ENUNCIADO DEL EJERCICIO: ¿Qué líneas de los registros contienen la cadena "resolution"? Devuélvelas todas, teniendo en cuenta mayúsculas y minúsculas.

##### REGISTROS EXTRAÍDOS

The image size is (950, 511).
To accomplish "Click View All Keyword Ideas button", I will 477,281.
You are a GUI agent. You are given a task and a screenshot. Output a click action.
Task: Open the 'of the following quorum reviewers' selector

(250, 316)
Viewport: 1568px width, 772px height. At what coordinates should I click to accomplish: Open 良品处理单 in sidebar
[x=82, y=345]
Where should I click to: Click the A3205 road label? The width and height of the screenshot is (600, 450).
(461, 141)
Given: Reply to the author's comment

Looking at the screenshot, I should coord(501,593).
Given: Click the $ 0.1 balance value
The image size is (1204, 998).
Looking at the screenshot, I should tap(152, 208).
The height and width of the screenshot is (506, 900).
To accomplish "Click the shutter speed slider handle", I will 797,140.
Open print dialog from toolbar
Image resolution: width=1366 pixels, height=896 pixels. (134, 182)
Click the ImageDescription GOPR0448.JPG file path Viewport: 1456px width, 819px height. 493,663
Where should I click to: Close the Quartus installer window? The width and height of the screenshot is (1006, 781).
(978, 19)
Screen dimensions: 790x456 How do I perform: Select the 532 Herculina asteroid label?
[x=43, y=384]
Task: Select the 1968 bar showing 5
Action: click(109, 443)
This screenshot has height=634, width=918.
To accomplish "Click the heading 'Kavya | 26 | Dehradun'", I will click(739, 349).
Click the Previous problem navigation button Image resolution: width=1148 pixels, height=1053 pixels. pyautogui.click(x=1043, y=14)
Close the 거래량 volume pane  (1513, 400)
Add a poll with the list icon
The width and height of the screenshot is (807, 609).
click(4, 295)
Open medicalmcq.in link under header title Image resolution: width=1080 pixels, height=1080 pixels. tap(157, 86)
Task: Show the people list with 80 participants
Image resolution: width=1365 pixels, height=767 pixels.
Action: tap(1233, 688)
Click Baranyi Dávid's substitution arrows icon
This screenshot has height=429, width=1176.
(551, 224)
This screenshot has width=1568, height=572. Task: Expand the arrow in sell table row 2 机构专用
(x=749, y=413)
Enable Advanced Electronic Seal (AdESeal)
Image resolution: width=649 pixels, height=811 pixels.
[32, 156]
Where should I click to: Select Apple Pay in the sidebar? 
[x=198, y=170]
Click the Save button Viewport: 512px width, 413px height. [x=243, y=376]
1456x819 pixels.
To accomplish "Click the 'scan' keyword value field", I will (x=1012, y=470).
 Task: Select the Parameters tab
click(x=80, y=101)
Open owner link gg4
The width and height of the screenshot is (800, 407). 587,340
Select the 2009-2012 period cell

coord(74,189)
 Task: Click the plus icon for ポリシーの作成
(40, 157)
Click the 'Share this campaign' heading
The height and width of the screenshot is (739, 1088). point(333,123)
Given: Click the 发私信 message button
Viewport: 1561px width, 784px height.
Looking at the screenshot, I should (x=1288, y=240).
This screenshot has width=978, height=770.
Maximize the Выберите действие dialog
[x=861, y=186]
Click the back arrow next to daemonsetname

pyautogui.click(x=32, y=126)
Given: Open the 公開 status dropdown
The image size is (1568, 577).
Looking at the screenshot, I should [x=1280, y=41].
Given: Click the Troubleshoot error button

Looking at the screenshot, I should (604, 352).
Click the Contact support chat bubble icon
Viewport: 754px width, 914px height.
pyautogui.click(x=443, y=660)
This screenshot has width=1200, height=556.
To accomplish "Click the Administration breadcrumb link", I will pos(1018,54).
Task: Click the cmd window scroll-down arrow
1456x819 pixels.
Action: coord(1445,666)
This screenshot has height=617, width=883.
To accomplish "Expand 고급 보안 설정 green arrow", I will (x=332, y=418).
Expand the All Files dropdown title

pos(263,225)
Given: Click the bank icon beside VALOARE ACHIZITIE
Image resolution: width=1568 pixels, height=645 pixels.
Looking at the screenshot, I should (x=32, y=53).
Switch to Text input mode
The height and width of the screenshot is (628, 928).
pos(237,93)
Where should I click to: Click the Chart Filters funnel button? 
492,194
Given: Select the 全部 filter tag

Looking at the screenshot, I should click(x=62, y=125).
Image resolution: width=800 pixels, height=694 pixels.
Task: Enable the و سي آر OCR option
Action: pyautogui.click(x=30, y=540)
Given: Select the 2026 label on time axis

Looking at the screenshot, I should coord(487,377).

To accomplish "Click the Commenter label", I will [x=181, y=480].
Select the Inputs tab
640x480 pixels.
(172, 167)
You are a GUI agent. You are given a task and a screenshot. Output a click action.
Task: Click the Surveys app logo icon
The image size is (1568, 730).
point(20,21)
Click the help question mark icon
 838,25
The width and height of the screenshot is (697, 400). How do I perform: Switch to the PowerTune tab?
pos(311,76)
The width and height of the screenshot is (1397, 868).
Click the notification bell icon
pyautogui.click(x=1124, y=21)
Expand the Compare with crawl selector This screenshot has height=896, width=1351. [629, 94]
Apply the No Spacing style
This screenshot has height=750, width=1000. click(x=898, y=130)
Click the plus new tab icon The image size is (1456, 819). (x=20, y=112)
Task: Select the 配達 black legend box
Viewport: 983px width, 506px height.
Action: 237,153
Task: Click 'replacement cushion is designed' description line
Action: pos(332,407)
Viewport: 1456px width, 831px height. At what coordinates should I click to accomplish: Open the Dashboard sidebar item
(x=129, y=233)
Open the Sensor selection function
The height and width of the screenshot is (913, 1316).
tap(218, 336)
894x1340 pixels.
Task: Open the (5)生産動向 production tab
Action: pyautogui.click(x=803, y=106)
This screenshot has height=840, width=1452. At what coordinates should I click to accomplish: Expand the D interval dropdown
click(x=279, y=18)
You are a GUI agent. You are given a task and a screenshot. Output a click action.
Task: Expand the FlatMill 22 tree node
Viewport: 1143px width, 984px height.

##########

RESPUESTA:
Image resolution: width=1366 pixels, height=896 pixels. (134, 182)
Click the Previous problem navigation button Image resolution: width=1148 pixels, height=1053 pixels. pyautogui.click(x=1043, y=14)
Open medicalmcq.in link under header title Image resolution: width=1080 pixels, height=1080 pixels. tap(157, 86)
Image resolution: width=1365 pixels, height=767 pixels.
Image resolution: width=649 pixels, height=811 pixels.
Image resolution: width=1568 pixels, height=645 pixels.
Image resolution: width=800 pixels, height=694 pixels.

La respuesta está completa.